SOURCE EXCERPT

This article is a sub-article of the one on the US National Guard, and - along with its siblings - is the underpinnnings of that article. - SSG Cornelius Seon (Retired) 03:26, 11 December 2006 (UTC)

Merge proposal[edit]

Looks like there are 2 articles on the same topic, this one and Militia Law of 1792; they appear to need merging. Studerby 00:03, 2 November 2007 (UTC)


Delete this nonsense[edit]

"Enrolled companies consisted of men who wanted no part of the system, and training days often were drunken parties, with few members possessing working firearms and the required equipment.[citation needed]"

Somebody is going around vandalizing every gun related article to push the discredited Michael Bellesiles theory. No citation, nuff said. Chudogg (talk) 06:00, 14 January 2008 (UTC)

It's been three months, at least, with no valid citation. I'm pulling it. Gattsuru (talk) 22:23, 27 March 2008 (UTC)

Vandalism[edit]

I don't know much about how this is done, but I thought I should notify you people that this entry has probably been vandalized by someone against health care reform...


It reads:

"Saying the Militia Act of 1792 sets precedent for the requirement of the population to purchase health insurance, or any thing else, is incorrect."

SET TASKS
**a)** Answer these questions from the talk page on the 1792 militia act:
(i) Which other article does the merge proposal say covers the same topic?
(ii) Whose theory does the comment under "Delete this nonsense" accuse someone of pushing?
(iii) How long had the drunken-parties sentence gone without a valid citation when Gattsuru pulled it?
**b)** Summarize the talk page on the 1792 militia act in two sentences.
**c)** Extend the talk page on the 1792 militia act with its next few lines, starting after the quoted sentence on health insurance.

RECORDS
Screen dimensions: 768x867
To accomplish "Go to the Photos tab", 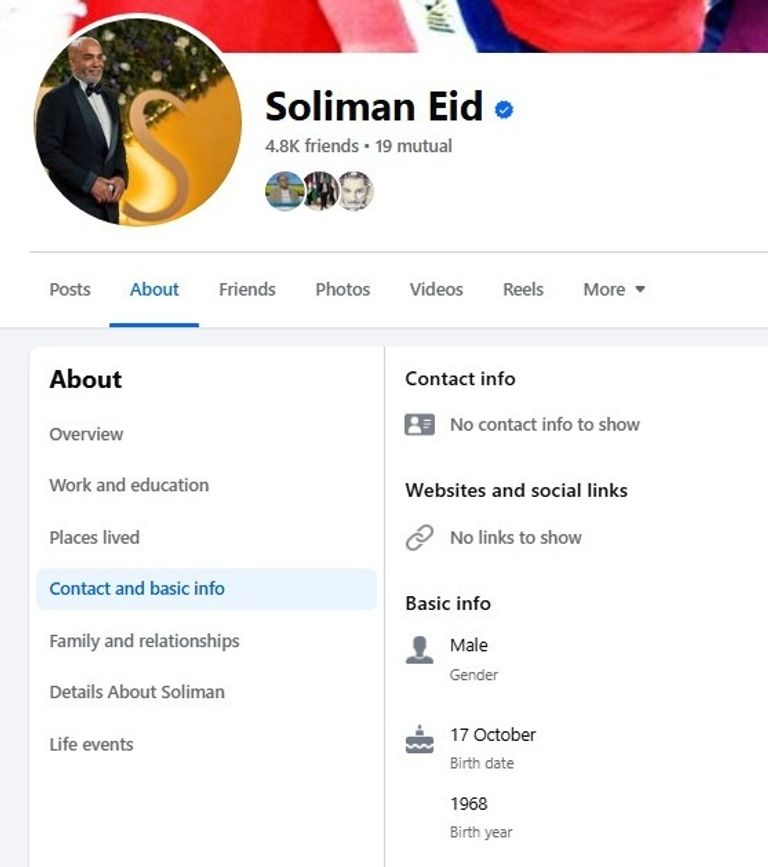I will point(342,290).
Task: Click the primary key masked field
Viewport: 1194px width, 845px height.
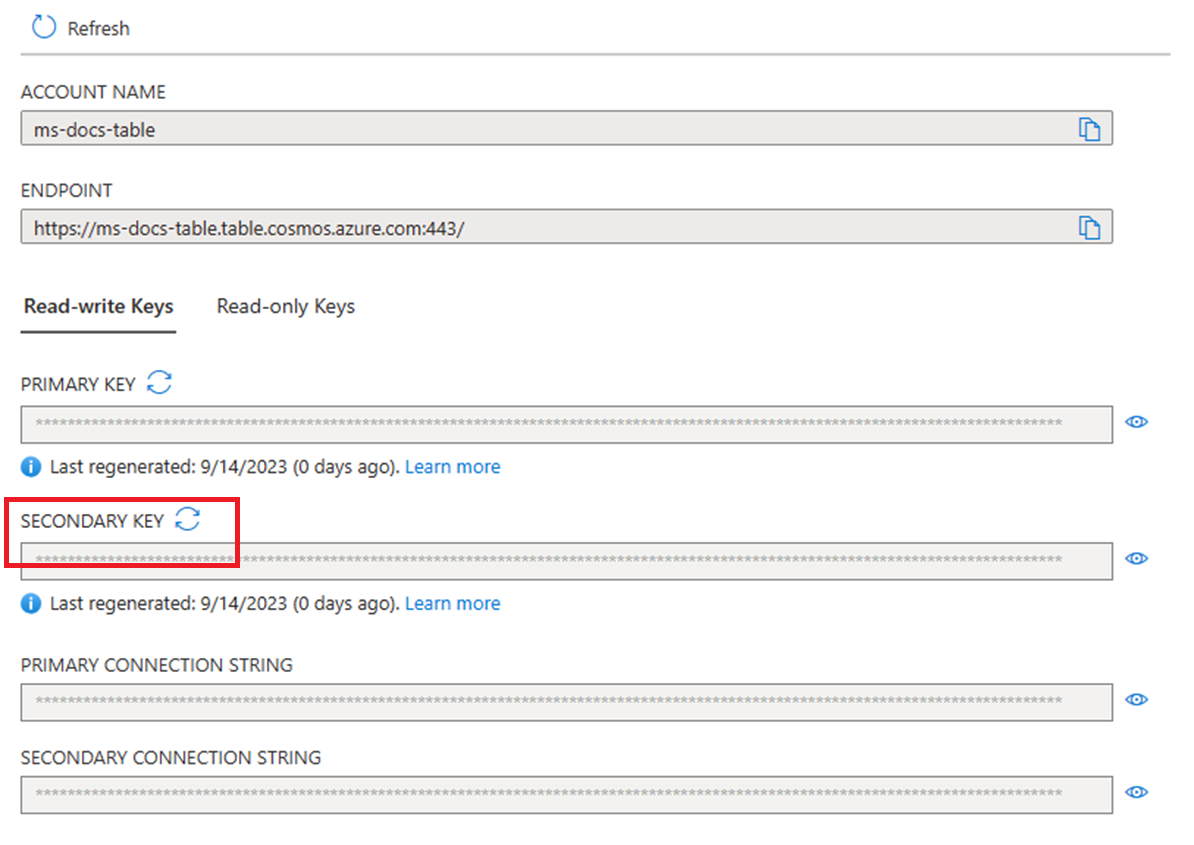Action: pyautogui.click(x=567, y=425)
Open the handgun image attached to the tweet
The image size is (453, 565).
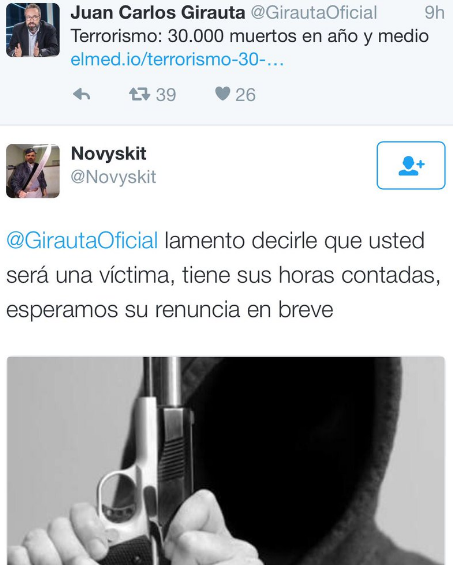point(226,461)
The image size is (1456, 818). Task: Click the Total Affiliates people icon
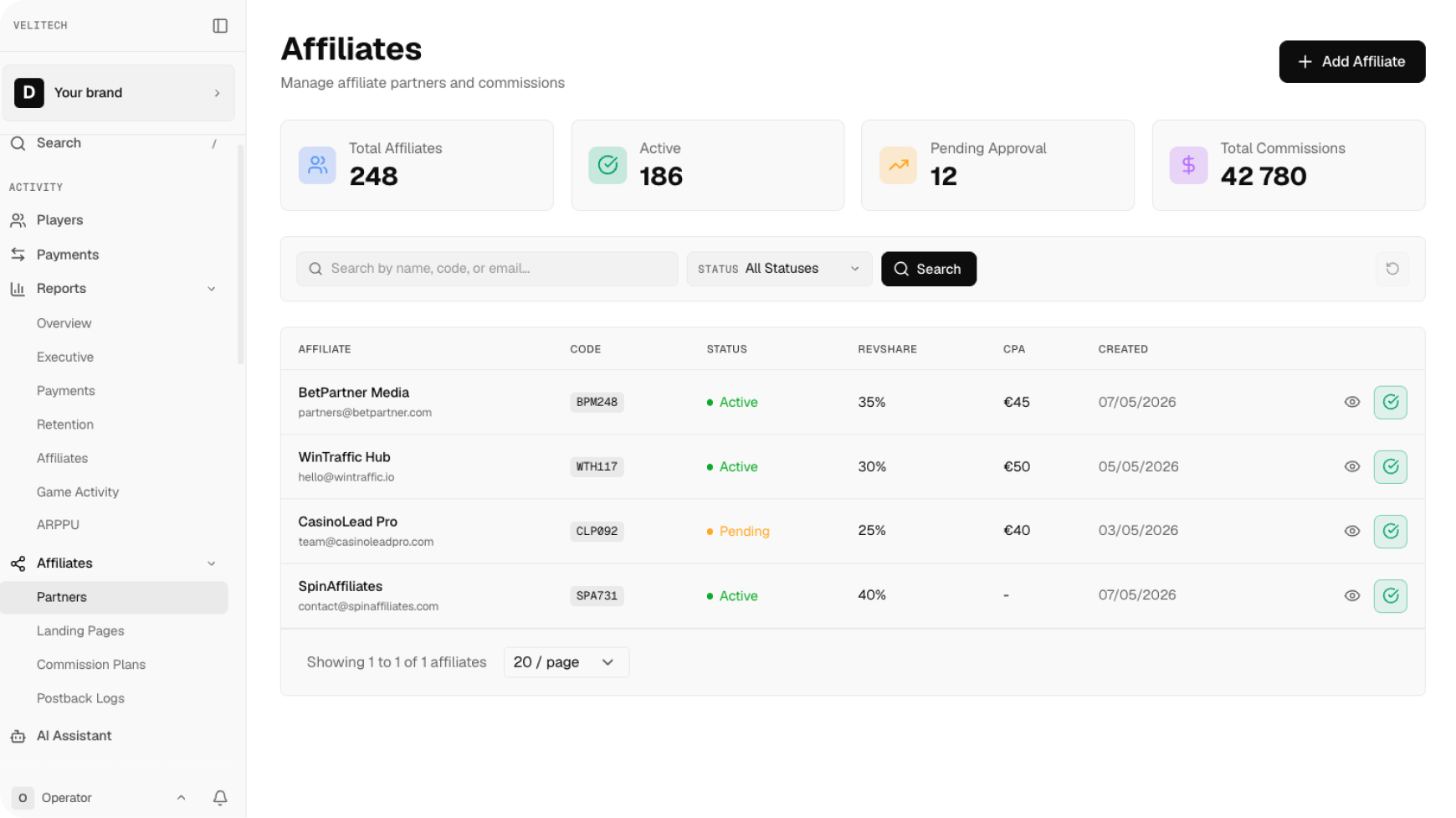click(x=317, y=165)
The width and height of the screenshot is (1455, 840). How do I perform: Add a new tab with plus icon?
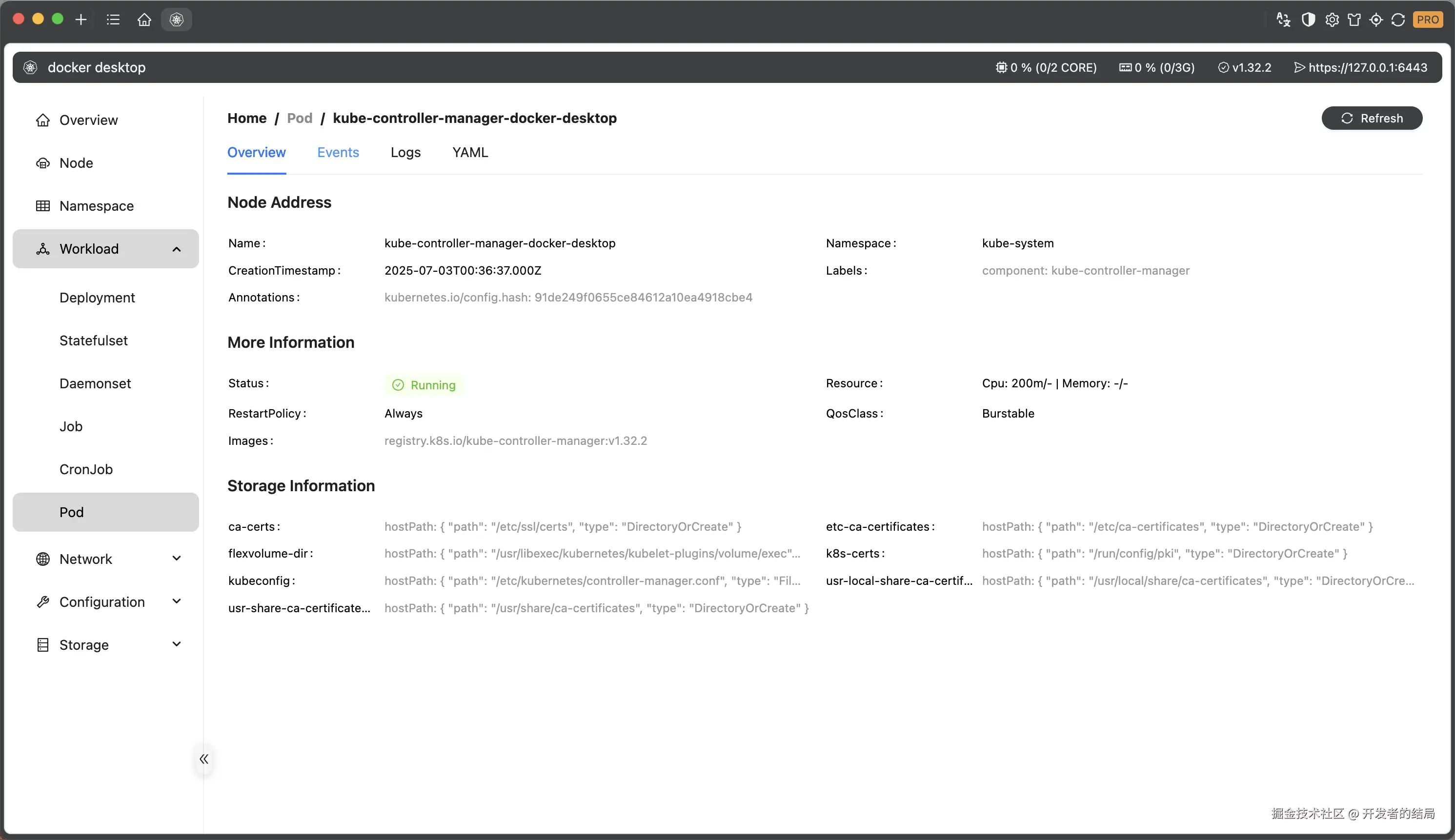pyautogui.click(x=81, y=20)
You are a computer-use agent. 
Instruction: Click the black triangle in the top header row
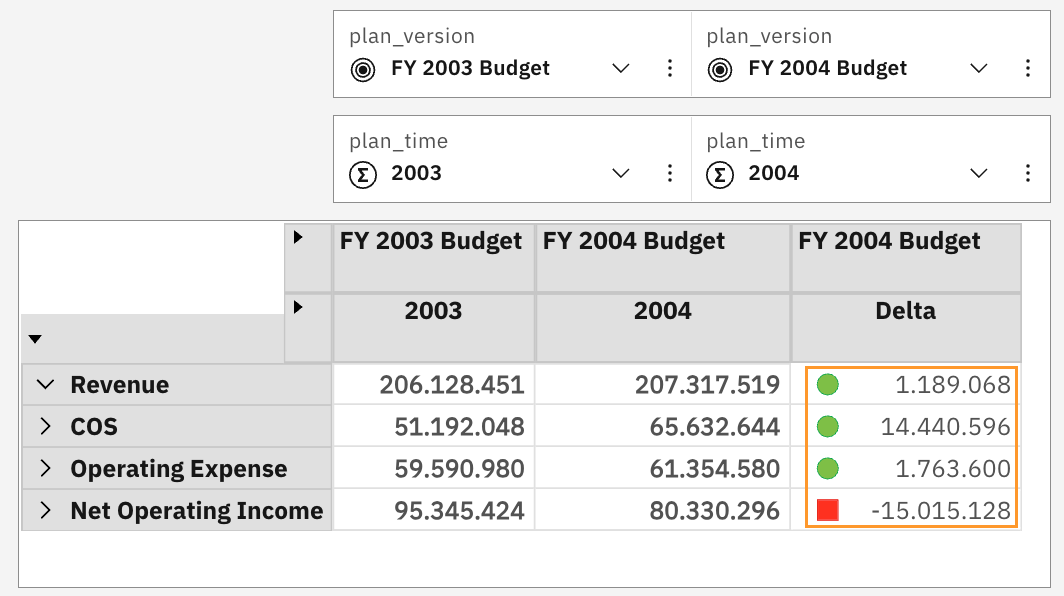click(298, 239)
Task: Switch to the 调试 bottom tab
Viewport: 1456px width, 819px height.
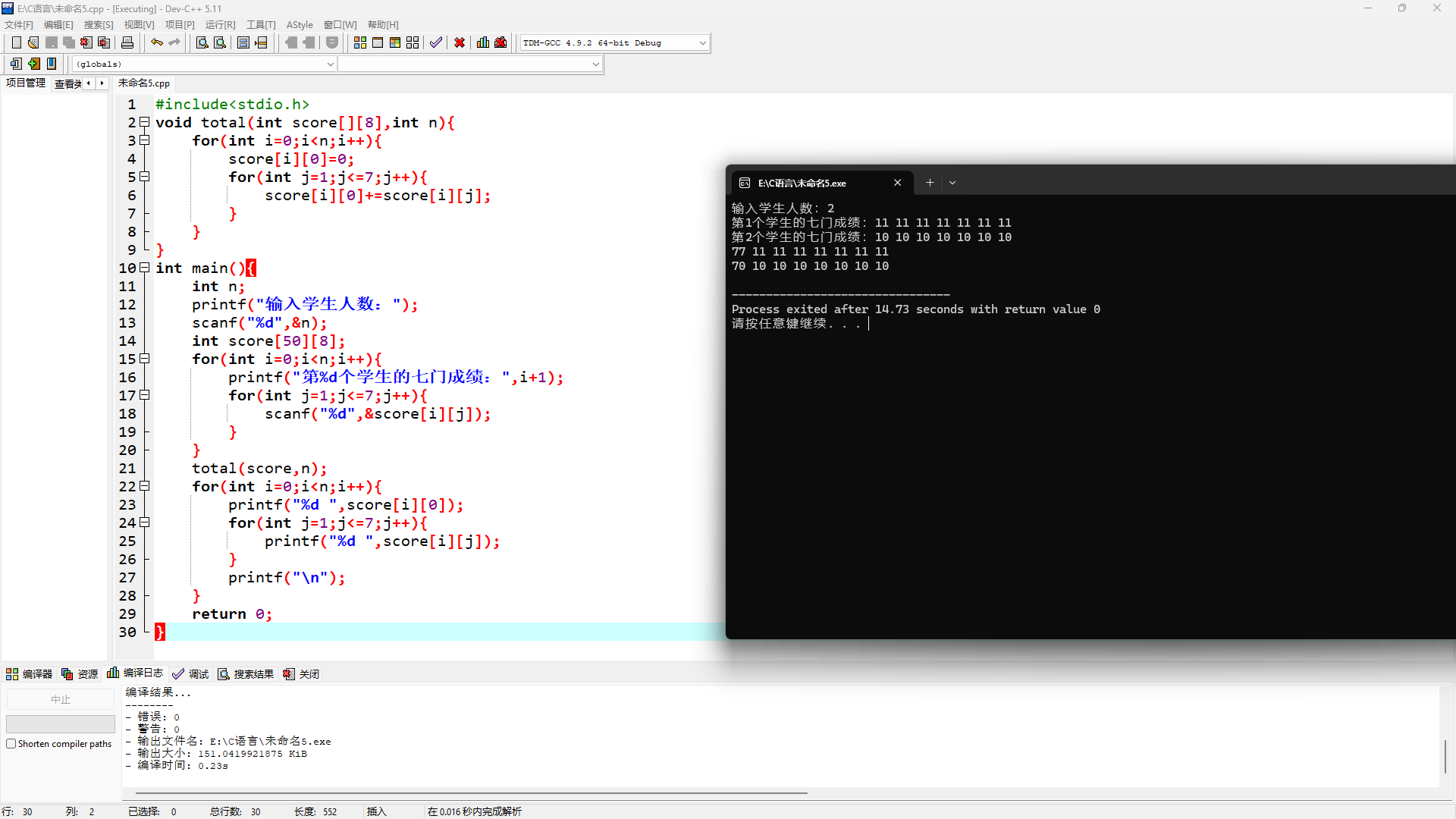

ANSWERS TO THE EXERCISES
**a)**
(i) Militia Law of 1792
(ii) Michael Bellesiles
(iii) At least three months

**b)** The talk page calls the article a sub-article of the one on the US National Guard and proposes merging it with Militia Law of 1792, since both cover the same topic. Editors object to an uncited claim that training days were drunken parties, and one removes it after at least three months without a valid citation, while another reports suspected vandalism by someone against health care reform.

**c)**
That it very specifically mentions the current hot topic of required health insurance and that a controversial legal interpretation is given -- without any alternative viewpoint and without any citation -- makes it suspicious to me.

Also suspect is the contention that congress was not actually requiring people to buy these things. I mean, what else is supposed to happen? Is everybody supposed to just become a metalsmith and forge rifles with their own hands?

And the contention that "Nowhere is the term '..at there own expense' used" directly contradicts the paragraph directly above it. "Their" is also misspelled here, as is "anything" in the previous passage...which is another two things that make this suspicious. —Preceding unsigned comment added by 173.78.103.77 (talk) 02:28, 5 April 2010 (UTC)

The Second Militia Act has been noted in the health care reform debate. Proponents of the "individual mandate" have brought it up as proving that the Founding Fathers felt it was within the government's power to compel citizens to purchase a product. It's probably worth mentioning in the article. 24.214.230.66 (talk) 20:28, 18 April 2011 (UTC)

But was it ever challenged on constitutional grounds??? If so was it upheld by any court? (talk) 13:24, 27 March 2012 (UTC) — Preceding unsigned comment added by 192.122.237.11 (talk)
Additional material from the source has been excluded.